[Explore the material]
a: Retype the passage from the essay on human nature in disasters, beginning at the words "I imagine we" and stopping after "as Ollie says.".
b: Write what comes next in the essay on how people treat each other in disasters, picking up after its final sentence.

═════ Study text ═════

We hear so much of evil deeds that it is easy to believe evil lies at the heart of humanity, and that this basic instinct would be the death of any efforts for immediate survival, as every person turned upon each other, as if they had been waiting for that chance all along. I think it is more accurate to say that humans treat each other poorly when their societies are solid enough that selfishness and rough treatment do not pose immediate risks to survival. As soon as such actions pose clear risks the game changes, unless one is a suicidal fool.

And yet -- in the moment of someone's peril their rescuers rarely wait to make this calculation. Perhaps the desire to rescue someone is more of an instinct than a rational response. It doesn't always happen, of course, but usually it takes a great deal of enmity to ignore that desire, and if such enmity is less than personal, it is built out of a great deal of politics, ethnic chauvinism and propaganda. Those tend to blow away when the hurricane winds approach.

I imagine we wouldn't have survived the last seventy thousand years without that instinct. Most of those millennia were well before anyone had the chance to build any surplus food stores from agriculture. Those were ages of hunger, lives spent from one end to the other in wandering, facing blizzards here and forest fires there, snake bites and broken bones, terrible wounds and blinding disease -- and yet, those who suffered survived, and we're here to remember them.

In The Mist a few of the the characters assert that humanity is unstable, insane, monstrous, kept from killing each other just by the thin veil of normalcy, at each other's throats the moment order breaks down -- "you put two people in a room together and they'll start picking sides and dreaming up reasons to kill each other," as Ollie says.

In my experience putting two strangers in a room will result in either tense silence or pleasant small talk. Maybe that's just how the culture of my valley works, and elsewhere people are more prone to picking sides?

But you have to have sides external to both parties for that to happen and sudden disasters tend to obscure those externalities, leaving only...someone else, someone to talk to, someone to hold onto, maybe no more than a buoy in a storm but better than nothing when all else is water and wind.

When you were a young one, what did you run to after any trouble? Arms to hold you and a voice that soothed your fears. You lost this habit as the years went by, but it is not all gone away. We still try to hold each other when there is nothing else to hold.

═════ Data ═════

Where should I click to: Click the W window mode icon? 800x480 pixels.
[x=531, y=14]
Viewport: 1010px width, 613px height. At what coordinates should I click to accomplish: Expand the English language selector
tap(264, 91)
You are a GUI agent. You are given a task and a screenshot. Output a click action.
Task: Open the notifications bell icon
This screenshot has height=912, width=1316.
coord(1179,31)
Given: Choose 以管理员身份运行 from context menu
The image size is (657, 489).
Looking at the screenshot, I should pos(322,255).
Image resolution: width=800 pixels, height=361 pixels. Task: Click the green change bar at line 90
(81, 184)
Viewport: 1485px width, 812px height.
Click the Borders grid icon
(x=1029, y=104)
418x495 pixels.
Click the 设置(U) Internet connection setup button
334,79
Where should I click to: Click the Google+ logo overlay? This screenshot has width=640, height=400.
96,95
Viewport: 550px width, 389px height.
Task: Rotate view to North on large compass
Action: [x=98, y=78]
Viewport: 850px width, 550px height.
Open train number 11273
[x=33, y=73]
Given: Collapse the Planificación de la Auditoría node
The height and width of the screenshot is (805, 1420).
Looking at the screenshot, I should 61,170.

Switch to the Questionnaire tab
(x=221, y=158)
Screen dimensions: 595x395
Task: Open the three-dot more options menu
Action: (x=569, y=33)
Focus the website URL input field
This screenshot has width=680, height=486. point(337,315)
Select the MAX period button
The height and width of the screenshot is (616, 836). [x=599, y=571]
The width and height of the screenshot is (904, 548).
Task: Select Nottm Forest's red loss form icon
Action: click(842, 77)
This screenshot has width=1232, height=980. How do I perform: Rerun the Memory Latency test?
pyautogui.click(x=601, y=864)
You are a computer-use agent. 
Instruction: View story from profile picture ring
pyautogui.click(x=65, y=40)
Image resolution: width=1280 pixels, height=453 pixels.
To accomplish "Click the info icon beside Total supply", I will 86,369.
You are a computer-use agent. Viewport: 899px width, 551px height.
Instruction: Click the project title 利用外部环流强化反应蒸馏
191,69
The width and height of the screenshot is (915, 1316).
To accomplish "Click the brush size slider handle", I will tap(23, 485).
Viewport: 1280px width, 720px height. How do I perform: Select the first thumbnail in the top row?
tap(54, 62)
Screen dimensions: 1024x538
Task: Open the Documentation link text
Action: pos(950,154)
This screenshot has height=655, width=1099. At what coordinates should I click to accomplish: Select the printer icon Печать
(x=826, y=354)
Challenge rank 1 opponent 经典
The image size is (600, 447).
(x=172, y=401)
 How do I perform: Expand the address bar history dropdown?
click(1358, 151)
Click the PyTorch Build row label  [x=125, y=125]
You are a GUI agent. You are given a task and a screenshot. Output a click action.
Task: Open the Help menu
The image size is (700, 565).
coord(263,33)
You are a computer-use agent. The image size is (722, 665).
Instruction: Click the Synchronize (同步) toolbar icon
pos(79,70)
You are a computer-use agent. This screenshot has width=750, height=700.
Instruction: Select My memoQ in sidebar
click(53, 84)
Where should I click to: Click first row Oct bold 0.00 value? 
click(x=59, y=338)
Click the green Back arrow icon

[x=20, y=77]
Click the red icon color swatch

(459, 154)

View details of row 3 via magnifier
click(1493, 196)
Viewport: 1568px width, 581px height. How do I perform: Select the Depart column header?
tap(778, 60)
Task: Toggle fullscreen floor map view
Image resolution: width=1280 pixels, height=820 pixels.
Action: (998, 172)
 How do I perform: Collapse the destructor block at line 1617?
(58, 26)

═════

[Responses to the tasks]
a:
I imagine we wouldn't have survived the last seventy thousand years without that instinct. Most of those millennia were well before anyone had the chance to build any surplus food stores from agriculture. Those were ages of hunger, lives spent from one end to the other in wandering, facing blizzards here and forest fires there, snake bites and broken bones, terrible wounds and blinding disease -- and yet, those who suffered survived, and we're here to remember them.

In The Mist a few of the the characters assert that humanity is unstable, insane, monstrous, kept from killing each other just by the thin veil of normalcy, at each other's throats the moment order breaks down -- "you put two people in a room together and they'll start picking sides and dreaming up reasons to kill each other," as Ollie says.

b:
You would think that in The Mist the affected people would thus huddle together in their fear rather than tear each other apart, if the situation is actually a matter of survival. It is not as though these people are suffering the paranoia that arises from creeping disease. Their basic survival instincts are not driving individuals apart as they would in a plague scenario. At least not until Mrs. Carmody blames the Mist on a couple of the kids and orders them to be sacrificed. Before that point everyone is just being stupid and selfish in their panic, as if none of them actually cared about each other's survival, as if their instinct in the face of danger was to scatter instead of run to each other --

I can hardly call that realistic. If the movie shows such panic causing one death after another then it appears to argue that such actions do not help groups of people survive, and to say thereafter that humans are inherently selfish in survival situations is to run right into the solid fact that we're still alive in a cold and dangerous world.

In The Dark Knight the Joker says that civilized people will devour each other as soon as the chips are down. If he's right it's only in terms of a well-built civilization. Without that solid foundation the only solid foundation we have is each other. We are not savage as a primal instinct, but as an option enabled by living settled and easy.

As soon as that civilization is shaken to pieces, we see the primal instinct of human beings clearly -- it is the sight of one hand reaching out to another.